In keinem anderen europäischen Land würden so viele Corona-Tests durchgeführt wie in Luxemburg, sagte Asselborn unserer Zeitung. Auf 1000 Einwohner kommen dort über 437 Tests, in Deutschland sind es gerade mal 76. Daher dürfe man nicht nur die Zahl der positiv Getesteten betrachten, warnt Asselborn. Seit Beginn der Pandemie wurden im Nachbarland bis gestern 278 388 Personen getestet, 211 858 davon waren Einwohner Luxemburgs. Die große Zahl an Tests (bis zu 10 000 Personen pro Tag) sei auch der Grund, warum in Luxemburg mehr Neuinfektionen festgestellt würden, sagte Asselborn.

Allein von Samstag auf Sonntag ist die Zahl um 83 gestiegen. Am Freitag hatten einige Länder wie Dänemark Luxemburg als Risikogebiet eingestuft. Bewohner des Landes dürfen nicht mehr ohne Einschränkung einreisen. Auch Zypern, Finnland und Rumänien haben Einreisebeschränkungen für Luxemburger verhängt. Belgien hat das Nachbarland als sogenannte orange Zone eingestuft, das entspricht der mittleren von drei Warnstufe in Bezug auf Corona-Infektionen. Das belgische Außenministerium warnt bei Fahrten nach Luxemburg zur „erhöhten Vorsicht“. Direkte Auswirkungen auf den Grenzverkehr hat das aber noch nicht.

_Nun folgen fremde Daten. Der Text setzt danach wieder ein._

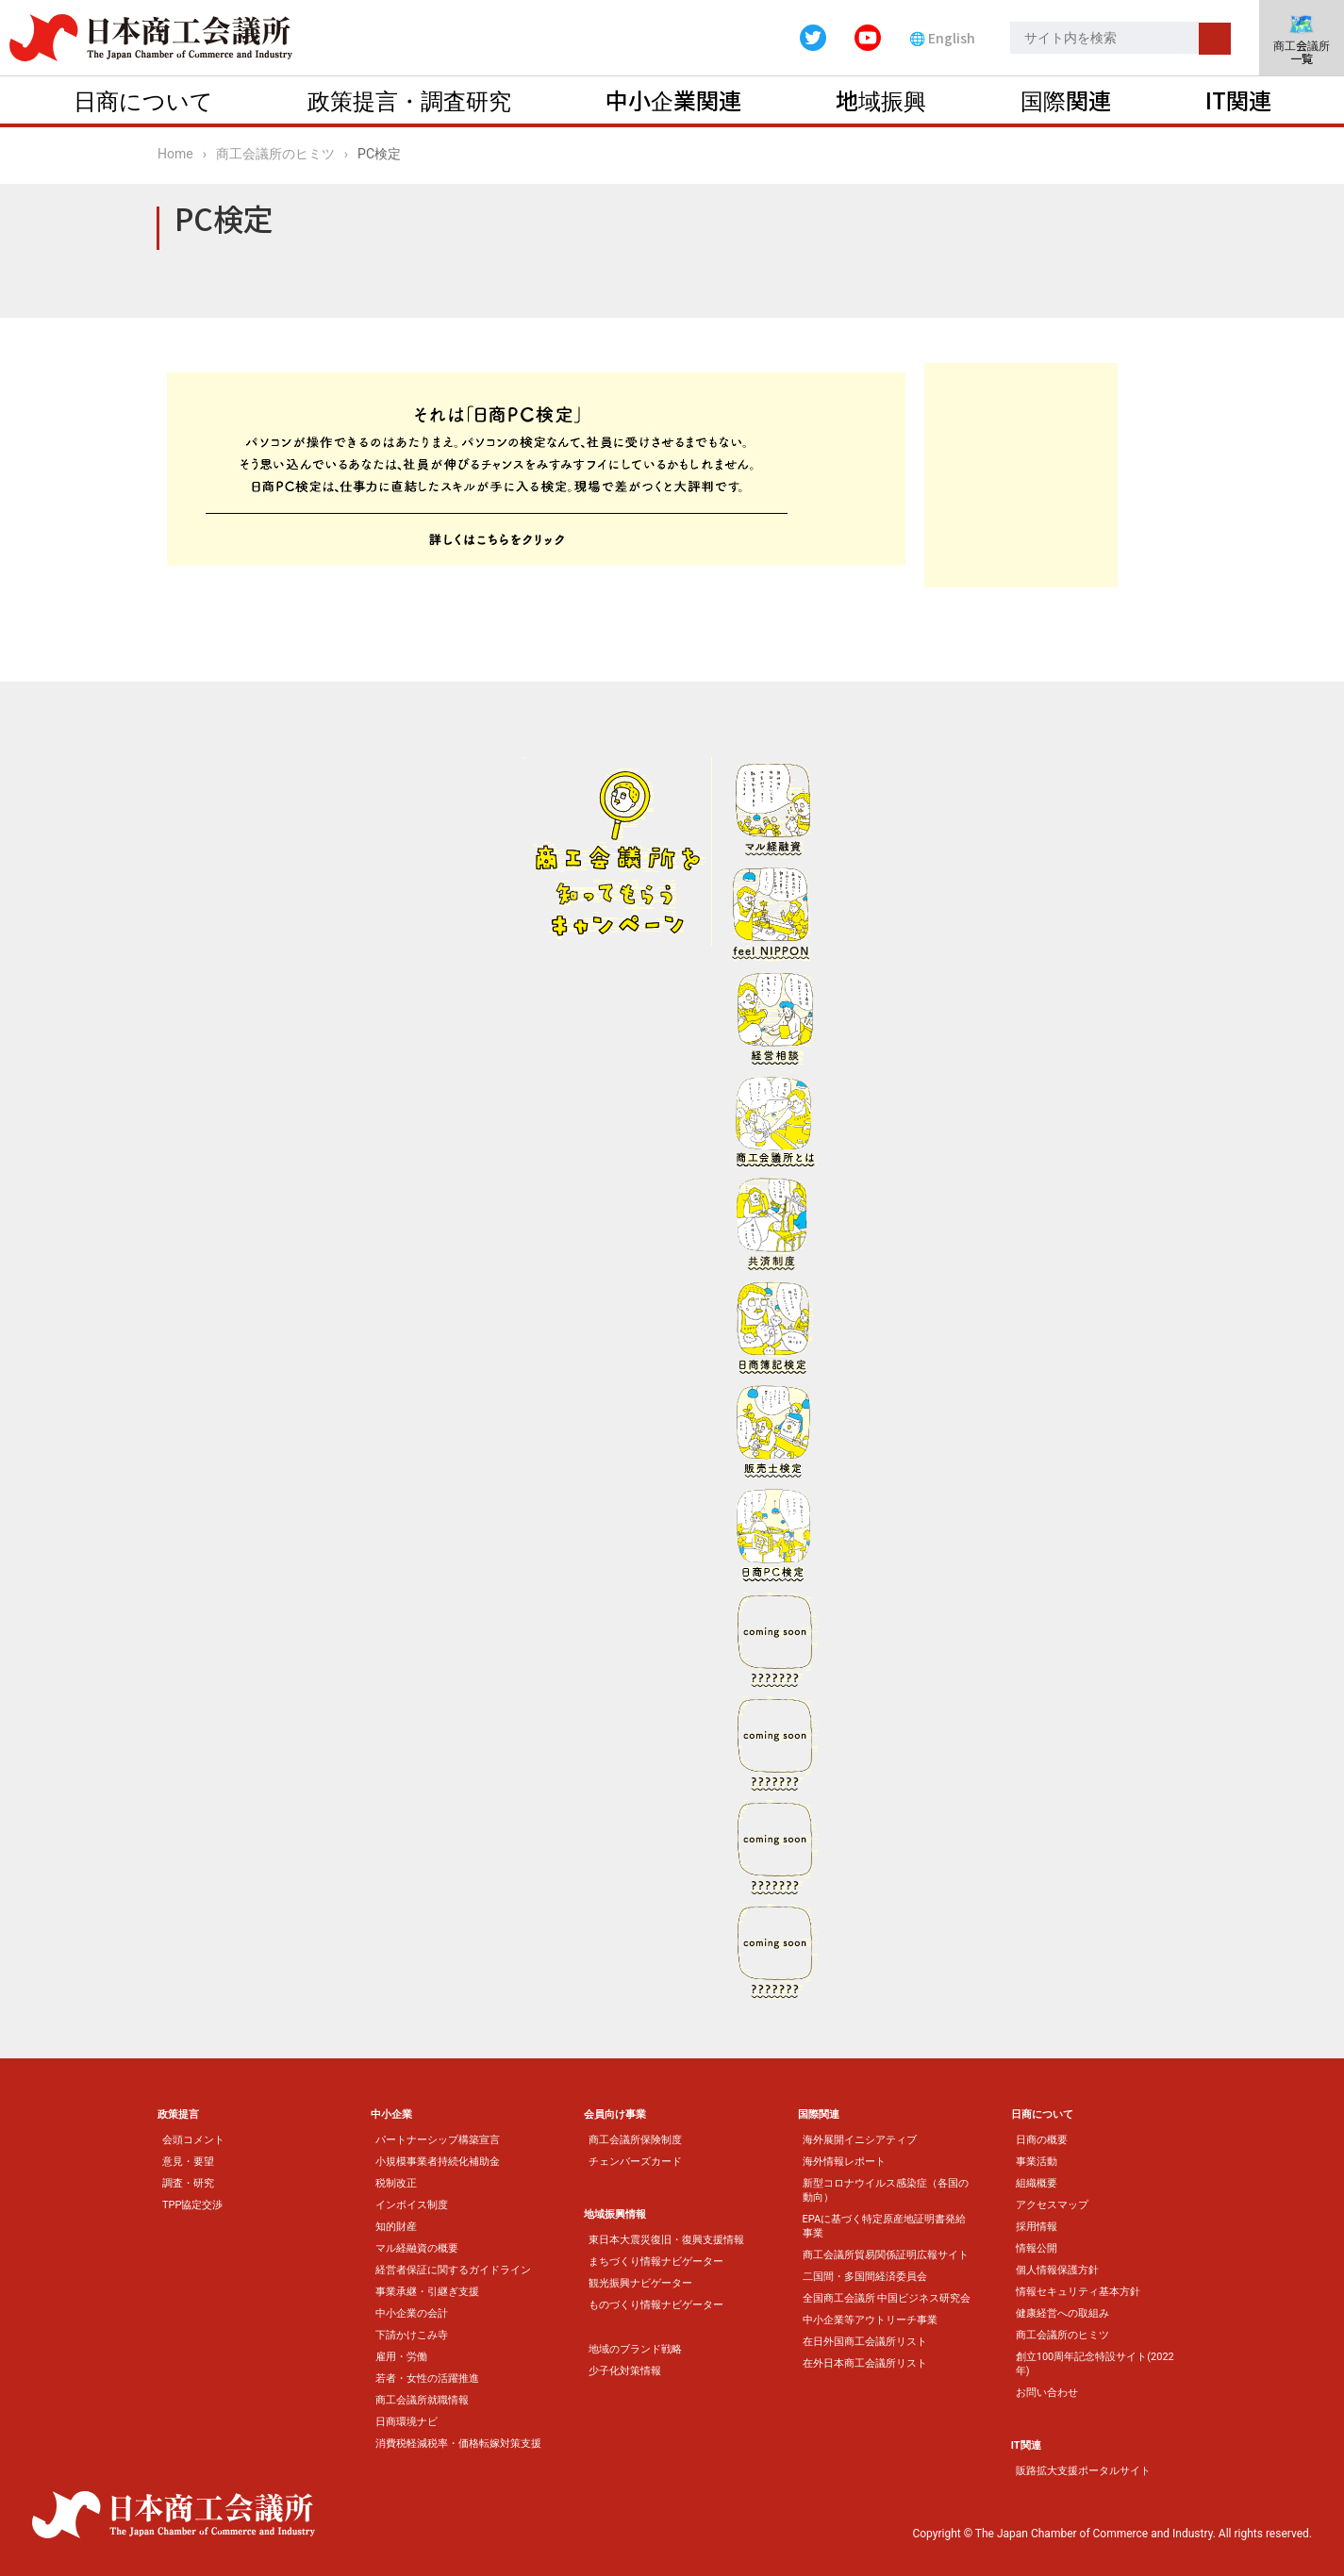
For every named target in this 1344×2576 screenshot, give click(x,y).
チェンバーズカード (635, 2161)
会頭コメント (193, 2140)
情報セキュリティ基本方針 (1078, 2292)
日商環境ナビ (406, 2422)
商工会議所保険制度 (635, 2140)
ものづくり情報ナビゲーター (656, 2305)
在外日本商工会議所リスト (865, 2363)
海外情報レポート (844, 2161)
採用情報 (1036, 2227)
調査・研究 (188, 2183)
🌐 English (942, 37)
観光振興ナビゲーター (640, 2283)
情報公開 (1036, 2248)
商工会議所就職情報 (422, 2400)
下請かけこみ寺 (411, 2335)
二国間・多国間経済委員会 (865, 2277)
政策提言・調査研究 (409, 99)
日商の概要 (1042, 2140)
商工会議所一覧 (1301, 39)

Asselborn wollte beim gestrigen Treffen der EU-Außenminister in Brüssel mit seinen Kollegen aus Belgien und Deutschland über die Lage in Luxemburg sprechen und auf die hohe Zahl der Tests hinweisen. Es gebe derzeit keine Hinweise, dass die Nachbarländer erneut die Grenzen zu Luxemburg schließen werden, wie zu Beginn der Pandemie im Frühjahr. „Neuerliche Grenzkontrollen wären eine Katastrophe“, sagte Asselborn.

Mit seinen Erklärungen widerspricht Asselborn seinem Premier. Denn: Xavier Bettel führte vor einigen Tagen die steigenden Infektionszahlen vor allem auf die Unvernunft einiger seiner Landsleute zurück. Auf Partys und in Kneipen würden die Hygiene- und Abstandsregeln oftmals nicht beachtet werden.